Writing a Custom Provider¶
Here is an example that uses macOS system voices via the say command:
from tts_providers.base import IJarvisTextToSpeechProvider
import subprocess
class MacOSSayProvider(IJarvisTextToSpeechProvider):
@property
def provider_name(self) -> str:
return "macos_say"
def speak(self, include_chime: bool, text: str) -> None:
if include_chime:
self.play_chime()
# Use macOS built-in "say" command with the Samantha voice
subprocess.run(
["say", "-v", "Samantha", text],
check=True,
)
Save as tts_providers/macos_say_provider.py, then set "tts_provider": "macos_say" in your node config.

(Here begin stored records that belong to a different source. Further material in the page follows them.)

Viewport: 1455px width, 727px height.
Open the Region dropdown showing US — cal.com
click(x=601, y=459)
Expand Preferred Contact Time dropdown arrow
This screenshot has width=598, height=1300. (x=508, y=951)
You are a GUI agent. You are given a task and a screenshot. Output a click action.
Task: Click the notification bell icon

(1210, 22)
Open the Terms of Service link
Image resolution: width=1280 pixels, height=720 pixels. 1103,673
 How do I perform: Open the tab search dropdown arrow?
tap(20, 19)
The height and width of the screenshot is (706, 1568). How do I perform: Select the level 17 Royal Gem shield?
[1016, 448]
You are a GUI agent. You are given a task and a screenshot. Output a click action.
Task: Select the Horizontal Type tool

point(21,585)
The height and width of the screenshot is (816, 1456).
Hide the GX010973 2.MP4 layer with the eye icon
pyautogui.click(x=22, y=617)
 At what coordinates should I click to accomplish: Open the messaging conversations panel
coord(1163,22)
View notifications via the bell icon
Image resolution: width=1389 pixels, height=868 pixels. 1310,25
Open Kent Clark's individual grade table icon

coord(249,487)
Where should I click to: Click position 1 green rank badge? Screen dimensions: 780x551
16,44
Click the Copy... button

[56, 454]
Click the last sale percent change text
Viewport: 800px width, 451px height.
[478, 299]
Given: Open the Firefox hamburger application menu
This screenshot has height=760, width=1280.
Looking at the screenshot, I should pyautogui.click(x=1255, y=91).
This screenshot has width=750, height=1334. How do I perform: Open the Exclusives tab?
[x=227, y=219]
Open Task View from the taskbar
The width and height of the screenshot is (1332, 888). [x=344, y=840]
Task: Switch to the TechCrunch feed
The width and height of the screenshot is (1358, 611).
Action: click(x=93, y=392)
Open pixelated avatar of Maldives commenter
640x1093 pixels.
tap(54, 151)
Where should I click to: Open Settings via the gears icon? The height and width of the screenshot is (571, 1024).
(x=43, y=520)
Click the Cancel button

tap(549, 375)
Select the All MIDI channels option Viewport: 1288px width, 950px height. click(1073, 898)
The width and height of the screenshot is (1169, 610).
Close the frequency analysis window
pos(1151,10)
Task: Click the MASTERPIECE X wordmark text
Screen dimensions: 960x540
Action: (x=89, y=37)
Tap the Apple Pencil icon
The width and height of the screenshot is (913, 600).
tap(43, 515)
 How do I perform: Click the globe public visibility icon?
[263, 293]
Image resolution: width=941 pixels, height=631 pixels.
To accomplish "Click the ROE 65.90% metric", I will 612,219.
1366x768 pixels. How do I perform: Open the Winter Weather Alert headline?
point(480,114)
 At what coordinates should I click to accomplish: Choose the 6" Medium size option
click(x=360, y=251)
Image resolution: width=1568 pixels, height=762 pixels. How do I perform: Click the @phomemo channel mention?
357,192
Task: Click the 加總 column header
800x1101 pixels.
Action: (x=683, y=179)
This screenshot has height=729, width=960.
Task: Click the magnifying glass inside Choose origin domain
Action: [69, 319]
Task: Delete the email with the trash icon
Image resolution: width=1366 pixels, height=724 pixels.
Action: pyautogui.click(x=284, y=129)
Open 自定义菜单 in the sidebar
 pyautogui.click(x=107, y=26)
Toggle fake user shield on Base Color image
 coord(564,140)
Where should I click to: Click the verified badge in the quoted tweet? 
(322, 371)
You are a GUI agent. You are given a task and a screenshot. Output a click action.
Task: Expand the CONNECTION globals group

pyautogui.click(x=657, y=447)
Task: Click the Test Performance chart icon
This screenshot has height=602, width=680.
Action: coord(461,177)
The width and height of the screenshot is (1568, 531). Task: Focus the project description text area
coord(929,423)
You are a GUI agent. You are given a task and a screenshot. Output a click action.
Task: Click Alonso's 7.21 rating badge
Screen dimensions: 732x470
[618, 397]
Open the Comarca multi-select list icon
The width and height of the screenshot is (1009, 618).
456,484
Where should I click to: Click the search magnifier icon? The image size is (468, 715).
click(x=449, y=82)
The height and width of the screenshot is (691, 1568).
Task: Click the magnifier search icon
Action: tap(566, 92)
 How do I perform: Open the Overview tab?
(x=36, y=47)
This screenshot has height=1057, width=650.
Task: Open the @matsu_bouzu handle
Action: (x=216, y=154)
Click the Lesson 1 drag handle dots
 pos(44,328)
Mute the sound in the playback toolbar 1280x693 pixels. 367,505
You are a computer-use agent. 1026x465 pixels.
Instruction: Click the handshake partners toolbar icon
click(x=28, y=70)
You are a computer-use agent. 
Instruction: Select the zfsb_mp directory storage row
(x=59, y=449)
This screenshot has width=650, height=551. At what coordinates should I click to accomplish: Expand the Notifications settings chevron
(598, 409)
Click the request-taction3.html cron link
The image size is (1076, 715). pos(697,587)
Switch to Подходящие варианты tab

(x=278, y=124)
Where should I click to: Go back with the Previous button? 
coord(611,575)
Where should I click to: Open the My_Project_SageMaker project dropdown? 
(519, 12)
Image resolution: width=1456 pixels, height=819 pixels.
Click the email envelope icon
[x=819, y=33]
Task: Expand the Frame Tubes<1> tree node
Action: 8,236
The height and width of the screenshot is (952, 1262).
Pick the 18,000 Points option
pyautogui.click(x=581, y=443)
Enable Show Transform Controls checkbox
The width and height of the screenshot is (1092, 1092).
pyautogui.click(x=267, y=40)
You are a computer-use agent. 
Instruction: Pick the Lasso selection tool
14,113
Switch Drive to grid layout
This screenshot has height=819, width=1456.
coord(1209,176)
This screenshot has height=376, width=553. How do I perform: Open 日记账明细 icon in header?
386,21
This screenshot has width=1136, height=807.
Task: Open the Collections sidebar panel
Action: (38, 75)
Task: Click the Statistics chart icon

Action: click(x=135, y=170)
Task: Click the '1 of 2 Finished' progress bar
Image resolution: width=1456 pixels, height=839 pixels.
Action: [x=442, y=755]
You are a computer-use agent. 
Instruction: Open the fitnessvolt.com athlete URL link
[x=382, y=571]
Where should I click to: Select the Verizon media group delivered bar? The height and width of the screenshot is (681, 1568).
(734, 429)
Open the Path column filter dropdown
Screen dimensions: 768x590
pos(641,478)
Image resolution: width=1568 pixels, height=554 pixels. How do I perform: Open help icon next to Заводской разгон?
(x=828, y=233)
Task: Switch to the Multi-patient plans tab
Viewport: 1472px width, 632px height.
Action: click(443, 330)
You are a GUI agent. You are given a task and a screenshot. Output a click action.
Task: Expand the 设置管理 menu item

Here is a more advanced example using a cloud TTS API with audio streaming:
from tts_providers.base import IJarvisTextToSpeechProvider
import httpx
import tempfile
import os
class ElevenLabsProvider(IJarvisTextToSpeechProvider):
@property
def provider_name(self) -> str:
return "elevenlabs"
def __init__(self):
self._api_key = self.secret_service.get_secret("ELEVENLABS_API_KEY")
self._voice_id = self.secret_service.get_secret("ELEVENLABS_VOICE_ID") or "default"
def speak(self, include_chime: bool, text: str) -> None:
if not self._api_key:
logger.error("ELEVENLABS_API_KEY not configured")
return
if include_chime:
self.play_chime()
response = httpx.post(
f"https://api.elevenlabs.io/v1/text-to-speech/{self._voice_id}",
headers={
"xi-api-key": self._api_key,
"Content-Type": "application/json",
},
json={
"text": text,
"model_id": "eleven_monolingual_v1",
},
)
if response.status_code != 200:
logger.error(f"ElevenLabs API error: {response.status_code}")
return
# Write audio to temp file and play
with tempfile.NamedTemporaryFile(suffix=".mp3", delete=False) as tmp:
tmp.write(response.content)
tmp_path = tmp.name
self.audio_player.play_file(tmp_path)
os.unlink(tmp_path)
Chime Behavior¶
The include_chime parameter is True when Jarvis is responding to a voice command (indicating "I heard you, here is my response"). It is False for proactive speech (announcements, timers, etc.) where a chime would be unexpected.
The built-in chime file is located at sounds/chime.wav. To use a custom chime, replace this file or override play_chime() in your provider.